Also, I wouldn't put much faith in Mr. Zimmon's comments, he's doing the same bandwith/flop math that Deadmeat used a year or so ago. External bandwith isn't an indication of calulation ability (ala contemporary GPUs).
Isn't this on the basis of constantly using data that isn't cached in memory. It's probably worst case, for data that can be cached on chip the number would be higher, I guess the performance will hinge on how much onchip cache memory cell's have. I'm suspecting it won't be huge, so for large data sets which is what lot of next gen games will be using, the memory bandwidth may hinder a lot of the potential performance of the cell units. I guess we'll see if the 128k is enough. I guess it could all just be another case of sony concentrating on theoretical numbers instead of balancing the chip for maximum real world performance.
 
Isn't this on the basis of constantly using data that isn't cached in memory.
No, it's based on doing exactly one Floating point operation for every data read/write, which is much more extreme then simply not hitting the cache often. Even a cpu with no local memory or cache should easily beat that number with a reasonably sized register set.

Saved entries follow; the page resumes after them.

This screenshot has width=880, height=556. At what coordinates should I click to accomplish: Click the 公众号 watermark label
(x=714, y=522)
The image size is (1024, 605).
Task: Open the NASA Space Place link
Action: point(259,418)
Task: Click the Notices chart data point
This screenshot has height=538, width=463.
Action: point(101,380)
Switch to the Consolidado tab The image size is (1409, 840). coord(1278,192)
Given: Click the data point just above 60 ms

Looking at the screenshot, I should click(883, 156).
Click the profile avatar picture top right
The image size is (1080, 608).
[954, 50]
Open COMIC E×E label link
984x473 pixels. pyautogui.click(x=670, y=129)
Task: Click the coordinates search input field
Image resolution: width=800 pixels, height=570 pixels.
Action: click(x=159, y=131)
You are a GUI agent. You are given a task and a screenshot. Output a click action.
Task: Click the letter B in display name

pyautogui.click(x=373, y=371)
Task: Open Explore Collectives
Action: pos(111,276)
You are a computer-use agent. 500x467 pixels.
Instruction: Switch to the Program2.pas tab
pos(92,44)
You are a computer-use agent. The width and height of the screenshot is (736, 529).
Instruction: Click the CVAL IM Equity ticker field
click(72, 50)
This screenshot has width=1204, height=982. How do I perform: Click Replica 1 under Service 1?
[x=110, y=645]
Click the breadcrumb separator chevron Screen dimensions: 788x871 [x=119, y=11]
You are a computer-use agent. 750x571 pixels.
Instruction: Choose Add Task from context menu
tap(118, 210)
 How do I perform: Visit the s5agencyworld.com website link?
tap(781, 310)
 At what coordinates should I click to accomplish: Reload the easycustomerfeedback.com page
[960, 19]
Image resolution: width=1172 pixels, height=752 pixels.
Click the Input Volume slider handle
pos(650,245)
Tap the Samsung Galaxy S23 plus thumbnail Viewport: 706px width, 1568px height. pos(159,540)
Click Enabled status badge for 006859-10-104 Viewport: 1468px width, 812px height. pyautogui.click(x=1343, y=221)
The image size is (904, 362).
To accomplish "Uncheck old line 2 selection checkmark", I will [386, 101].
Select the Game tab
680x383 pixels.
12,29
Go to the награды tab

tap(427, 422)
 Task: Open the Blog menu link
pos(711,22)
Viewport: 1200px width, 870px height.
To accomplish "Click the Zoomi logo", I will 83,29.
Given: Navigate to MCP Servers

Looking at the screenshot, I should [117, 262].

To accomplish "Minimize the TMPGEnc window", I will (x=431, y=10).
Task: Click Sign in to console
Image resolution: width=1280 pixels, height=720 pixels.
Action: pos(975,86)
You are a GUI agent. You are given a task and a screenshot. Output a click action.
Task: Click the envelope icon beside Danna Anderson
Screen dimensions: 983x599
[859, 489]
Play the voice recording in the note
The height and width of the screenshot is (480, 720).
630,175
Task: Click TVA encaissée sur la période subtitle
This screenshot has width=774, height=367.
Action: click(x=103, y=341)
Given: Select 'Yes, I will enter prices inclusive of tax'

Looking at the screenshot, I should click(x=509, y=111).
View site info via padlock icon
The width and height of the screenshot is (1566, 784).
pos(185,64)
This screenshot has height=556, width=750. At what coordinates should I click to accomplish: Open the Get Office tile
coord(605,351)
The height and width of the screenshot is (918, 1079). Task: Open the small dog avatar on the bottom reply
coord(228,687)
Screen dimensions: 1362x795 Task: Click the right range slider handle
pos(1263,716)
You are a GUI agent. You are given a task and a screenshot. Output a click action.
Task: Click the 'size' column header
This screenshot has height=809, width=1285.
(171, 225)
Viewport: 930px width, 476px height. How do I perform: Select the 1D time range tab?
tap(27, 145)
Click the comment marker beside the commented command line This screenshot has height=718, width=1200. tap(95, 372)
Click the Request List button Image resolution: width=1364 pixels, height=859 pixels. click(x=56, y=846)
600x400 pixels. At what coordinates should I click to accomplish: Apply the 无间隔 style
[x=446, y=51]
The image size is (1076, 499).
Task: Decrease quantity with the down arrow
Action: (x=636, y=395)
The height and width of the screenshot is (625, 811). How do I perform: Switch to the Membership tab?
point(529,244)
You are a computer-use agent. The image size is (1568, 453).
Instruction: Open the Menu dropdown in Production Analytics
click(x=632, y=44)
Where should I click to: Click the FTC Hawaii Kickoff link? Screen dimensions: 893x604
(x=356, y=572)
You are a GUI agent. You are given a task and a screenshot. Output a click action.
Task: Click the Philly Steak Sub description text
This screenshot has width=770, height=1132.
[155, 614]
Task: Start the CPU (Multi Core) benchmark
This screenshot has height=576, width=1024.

Case in point - applying this logic to current Xenon specs, you top the machine out at 6.2GFlops...
 
The memory hierarchy is configured differently on a Stream processor. Multimedia applications don't run well on standard cache configurations like an x86 CPU.

Imagine overcomes the bandwidth bottlenecks of global register files and memory systems by using a three-level bandwidth hierarchy organized to support stream operations. Streams are transferred between memory and a stream register file (SRF) by a four-bank streaming memory system (2GB/s) that reorders references to improve bandwidth. Once a stream is loaded from memory, it is typically circulated between the SRF and the arithmetic clusters several times before returning the result to memory, exploiting the 32GB/s bandwidth of the SRF. Finally, during a computation kernel, intermediate results are forwarded directly between local register files associated with the arithmetic units without need to return to the global register file, using the 544GB/s local register bandwidth. On representative benchmark programs, exploiting the locality inherent in stream applications in this manner reduces bandwidth demands on global register ports by a factor of 20 compared to a typical scalar architecture.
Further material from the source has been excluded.